We made sure to write the guidelines using Fleet itself. This allows developers and designers to see the patterns in action as they're reading about them and understand how they work together in a live application.

A screenshot of Fleet's Design Guidelines (1 of 3) A screenshot of Fleet's Design Guidelines (2 of 3) A screenshot of Fleet's Design Guidelines (3 of 3)

HTML and SCSS

Because Fleet is designed to work across multiple products it must be framework agnostic. While some previous, and some parallel, design system efforts locked themselves into a single UI framework (e.g., React), the Fleet components and patterns were designed to be seperate from any UI framework dependencies.

This was important because of plug-in technologies available within the BIG-IP product, specifically iApps LX. It would not be appropriate for us to force contributors to select a specific UI framework, due to preference or skill level. Not locking in developers provides greater adoption incentive.

A screenshot of Visual Studio Code, showing Fleet's SCSS code

Reusable Components

Reusable components allow Fleet to avoid redundant development and testing, minimize rework, and maximize reuse across projects through a federated development and commonly managed set of UI components.
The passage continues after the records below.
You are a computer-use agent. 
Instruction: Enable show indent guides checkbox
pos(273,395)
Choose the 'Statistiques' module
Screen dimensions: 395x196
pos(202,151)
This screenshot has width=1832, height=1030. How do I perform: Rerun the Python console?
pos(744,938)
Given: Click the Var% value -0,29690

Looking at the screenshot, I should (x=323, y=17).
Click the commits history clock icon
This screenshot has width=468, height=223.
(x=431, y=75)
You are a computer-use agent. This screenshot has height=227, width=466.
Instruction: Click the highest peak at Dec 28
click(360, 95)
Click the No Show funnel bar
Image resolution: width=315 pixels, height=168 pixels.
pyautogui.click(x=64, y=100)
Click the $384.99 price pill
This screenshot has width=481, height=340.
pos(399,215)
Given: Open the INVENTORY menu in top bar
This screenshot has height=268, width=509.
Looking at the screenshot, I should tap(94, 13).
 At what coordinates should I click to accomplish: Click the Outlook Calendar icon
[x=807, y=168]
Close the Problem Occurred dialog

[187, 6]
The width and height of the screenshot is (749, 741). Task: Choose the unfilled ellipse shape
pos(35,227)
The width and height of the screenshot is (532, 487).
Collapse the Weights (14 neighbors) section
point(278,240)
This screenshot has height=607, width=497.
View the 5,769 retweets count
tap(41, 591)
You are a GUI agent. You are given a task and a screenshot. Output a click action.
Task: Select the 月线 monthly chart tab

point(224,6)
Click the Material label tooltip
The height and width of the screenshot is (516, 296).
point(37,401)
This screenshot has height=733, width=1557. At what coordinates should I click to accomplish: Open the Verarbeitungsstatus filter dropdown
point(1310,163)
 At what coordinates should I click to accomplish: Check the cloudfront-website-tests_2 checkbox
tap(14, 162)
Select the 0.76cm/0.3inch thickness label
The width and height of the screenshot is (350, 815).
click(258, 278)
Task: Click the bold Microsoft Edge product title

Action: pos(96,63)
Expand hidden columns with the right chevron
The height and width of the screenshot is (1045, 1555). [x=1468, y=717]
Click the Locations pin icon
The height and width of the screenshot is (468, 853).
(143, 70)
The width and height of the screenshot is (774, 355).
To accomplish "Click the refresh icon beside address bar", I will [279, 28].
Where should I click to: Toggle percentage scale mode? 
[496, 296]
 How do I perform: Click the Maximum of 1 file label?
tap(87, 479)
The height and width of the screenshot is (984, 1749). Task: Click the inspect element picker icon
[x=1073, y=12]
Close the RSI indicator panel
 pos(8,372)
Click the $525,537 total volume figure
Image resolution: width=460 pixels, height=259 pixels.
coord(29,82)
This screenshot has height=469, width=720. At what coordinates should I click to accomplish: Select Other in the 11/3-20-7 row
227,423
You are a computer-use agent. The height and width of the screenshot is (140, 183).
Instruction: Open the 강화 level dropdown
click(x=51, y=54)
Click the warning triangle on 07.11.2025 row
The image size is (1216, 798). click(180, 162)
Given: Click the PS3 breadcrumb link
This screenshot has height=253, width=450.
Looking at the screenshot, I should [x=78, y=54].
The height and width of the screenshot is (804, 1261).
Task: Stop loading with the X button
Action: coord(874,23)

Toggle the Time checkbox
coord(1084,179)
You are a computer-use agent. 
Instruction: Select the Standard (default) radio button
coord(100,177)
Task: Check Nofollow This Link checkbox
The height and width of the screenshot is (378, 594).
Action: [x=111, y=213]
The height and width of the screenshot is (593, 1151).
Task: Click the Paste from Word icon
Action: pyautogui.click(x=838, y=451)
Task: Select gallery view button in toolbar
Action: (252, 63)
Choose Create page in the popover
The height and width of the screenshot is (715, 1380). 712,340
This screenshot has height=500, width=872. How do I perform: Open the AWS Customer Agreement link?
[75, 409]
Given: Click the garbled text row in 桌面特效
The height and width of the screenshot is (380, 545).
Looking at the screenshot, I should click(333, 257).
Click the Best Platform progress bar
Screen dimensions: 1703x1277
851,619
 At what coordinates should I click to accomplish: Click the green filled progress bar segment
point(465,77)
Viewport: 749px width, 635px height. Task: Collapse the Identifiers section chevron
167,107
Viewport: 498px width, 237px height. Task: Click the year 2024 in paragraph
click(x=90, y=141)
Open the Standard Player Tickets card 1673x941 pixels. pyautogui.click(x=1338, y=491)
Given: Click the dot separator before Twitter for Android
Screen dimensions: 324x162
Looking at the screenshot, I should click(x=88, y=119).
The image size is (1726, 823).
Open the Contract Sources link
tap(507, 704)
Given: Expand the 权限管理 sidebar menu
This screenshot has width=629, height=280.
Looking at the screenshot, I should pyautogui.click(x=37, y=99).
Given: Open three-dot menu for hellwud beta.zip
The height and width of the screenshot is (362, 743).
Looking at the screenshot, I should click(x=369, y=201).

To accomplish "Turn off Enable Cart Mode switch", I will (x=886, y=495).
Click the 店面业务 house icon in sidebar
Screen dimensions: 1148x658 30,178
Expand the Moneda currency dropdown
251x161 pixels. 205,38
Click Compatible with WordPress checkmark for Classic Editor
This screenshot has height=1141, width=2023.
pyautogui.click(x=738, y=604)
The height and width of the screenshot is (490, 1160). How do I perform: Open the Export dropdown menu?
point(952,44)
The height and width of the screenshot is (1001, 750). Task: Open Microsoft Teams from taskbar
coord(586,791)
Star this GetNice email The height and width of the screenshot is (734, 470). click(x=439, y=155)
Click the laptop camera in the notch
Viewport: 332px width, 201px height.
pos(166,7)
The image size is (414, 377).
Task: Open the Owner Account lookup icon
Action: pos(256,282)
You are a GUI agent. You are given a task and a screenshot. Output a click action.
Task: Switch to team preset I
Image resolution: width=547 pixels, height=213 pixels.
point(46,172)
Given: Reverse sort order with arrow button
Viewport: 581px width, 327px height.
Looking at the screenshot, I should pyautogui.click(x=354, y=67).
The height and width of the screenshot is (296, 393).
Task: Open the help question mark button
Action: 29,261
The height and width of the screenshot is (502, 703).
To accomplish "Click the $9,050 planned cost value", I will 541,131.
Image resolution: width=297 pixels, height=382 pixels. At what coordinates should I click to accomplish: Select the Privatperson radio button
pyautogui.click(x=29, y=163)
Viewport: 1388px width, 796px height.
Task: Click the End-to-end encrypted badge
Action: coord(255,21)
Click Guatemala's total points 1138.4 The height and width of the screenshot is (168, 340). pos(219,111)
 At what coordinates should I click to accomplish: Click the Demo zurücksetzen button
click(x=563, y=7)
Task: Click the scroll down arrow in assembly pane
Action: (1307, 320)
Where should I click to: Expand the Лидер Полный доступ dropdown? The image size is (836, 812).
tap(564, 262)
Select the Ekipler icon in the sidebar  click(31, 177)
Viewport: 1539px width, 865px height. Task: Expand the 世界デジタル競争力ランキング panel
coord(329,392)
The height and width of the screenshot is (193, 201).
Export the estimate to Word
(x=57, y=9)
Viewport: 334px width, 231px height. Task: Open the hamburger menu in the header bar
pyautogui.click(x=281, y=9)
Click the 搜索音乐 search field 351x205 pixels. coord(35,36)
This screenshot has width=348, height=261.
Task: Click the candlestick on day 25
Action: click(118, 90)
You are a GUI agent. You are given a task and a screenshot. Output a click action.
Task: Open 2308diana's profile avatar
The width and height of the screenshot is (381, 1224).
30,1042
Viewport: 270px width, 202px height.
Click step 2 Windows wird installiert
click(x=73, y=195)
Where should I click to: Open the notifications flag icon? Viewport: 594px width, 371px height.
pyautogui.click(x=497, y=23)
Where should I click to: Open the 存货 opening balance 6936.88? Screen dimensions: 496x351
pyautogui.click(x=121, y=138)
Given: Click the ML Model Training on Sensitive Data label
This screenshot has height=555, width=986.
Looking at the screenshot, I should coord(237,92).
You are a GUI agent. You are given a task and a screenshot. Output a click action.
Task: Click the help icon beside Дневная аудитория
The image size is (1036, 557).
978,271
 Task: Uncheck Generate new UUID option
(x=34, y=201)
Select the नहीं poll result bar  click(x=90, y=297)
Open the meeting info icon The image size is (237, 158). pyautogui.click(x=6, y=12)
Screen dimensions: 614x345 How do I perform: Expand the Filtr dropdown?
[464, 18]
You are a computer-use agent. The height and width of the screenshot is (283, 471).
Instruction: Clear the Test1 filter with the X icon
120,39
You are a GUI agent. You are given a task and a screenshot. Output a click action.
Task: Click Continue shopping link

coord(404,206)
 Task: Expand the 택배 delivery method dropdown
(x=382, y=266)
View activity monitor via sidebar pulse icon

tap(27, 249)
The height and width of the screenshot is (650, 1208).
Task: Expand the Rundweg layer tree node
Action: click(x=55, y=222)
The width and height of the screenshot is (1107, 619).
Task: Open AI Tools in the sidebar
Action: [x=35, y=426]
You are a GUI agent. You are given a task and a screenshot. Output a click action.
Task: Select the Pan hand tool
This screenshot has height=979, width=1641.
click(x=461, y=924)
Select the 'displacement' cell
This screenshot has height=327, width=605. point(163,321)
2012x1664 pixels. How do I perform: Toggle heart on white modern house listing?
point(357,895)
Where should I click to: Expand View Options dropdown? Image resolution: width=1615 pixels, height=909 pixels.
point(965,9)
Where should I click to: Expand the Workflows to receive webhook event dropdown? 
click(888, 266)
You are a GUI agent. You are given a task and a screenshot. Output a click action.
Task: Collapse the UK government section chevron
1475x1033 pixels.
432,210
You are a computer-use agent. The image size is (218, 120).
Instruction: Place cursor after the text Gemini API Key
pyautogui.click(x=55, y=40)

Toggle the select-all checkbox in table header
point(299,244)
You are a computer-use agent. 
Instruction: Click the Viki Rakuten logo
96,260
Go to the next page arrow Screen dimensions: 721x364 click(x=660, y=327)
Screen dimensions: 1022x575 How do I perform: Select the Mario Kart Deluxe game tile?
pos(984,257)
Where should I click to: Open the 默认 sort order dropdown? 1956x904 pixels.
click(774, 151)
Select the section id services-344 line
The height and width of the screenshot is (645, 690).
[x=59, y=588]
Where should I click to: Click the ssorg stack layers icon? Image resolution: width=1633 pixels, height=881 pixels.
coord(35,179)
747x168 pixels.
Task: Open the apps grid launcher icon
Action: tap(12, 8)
VueJS was selected as the initial framework, because of that framework's use in the Modular BIG-IP redesign effort. These components provided developers a way to more easily code simple components, and open up the landscape to more complex components such as Autocomplete and Graphs.

Additional frameworks, including React and Angular, are planned; using the VueJS components as reference.

A screenshot of Visual Studio Code, showing Fleet's Vue code

Rollout

We didn't have the luxury to build everything at once, but we also wanted to avoid providing Frankenstein releases that would damange the user experience and hinder adoption. In the end we linked the atomic design strategy to the deployment schedule of our Modular BIG-IP redesign. This allowed us to incorporate design changes at the 'atomic' level for the initial releases; working through 'molecules' and 'organisms' on a needed basis.

Documentation has suffered under this model, because of the face pace of development and the availability of other community tools. This is unfortunately, but documentation is catching up as resources allow.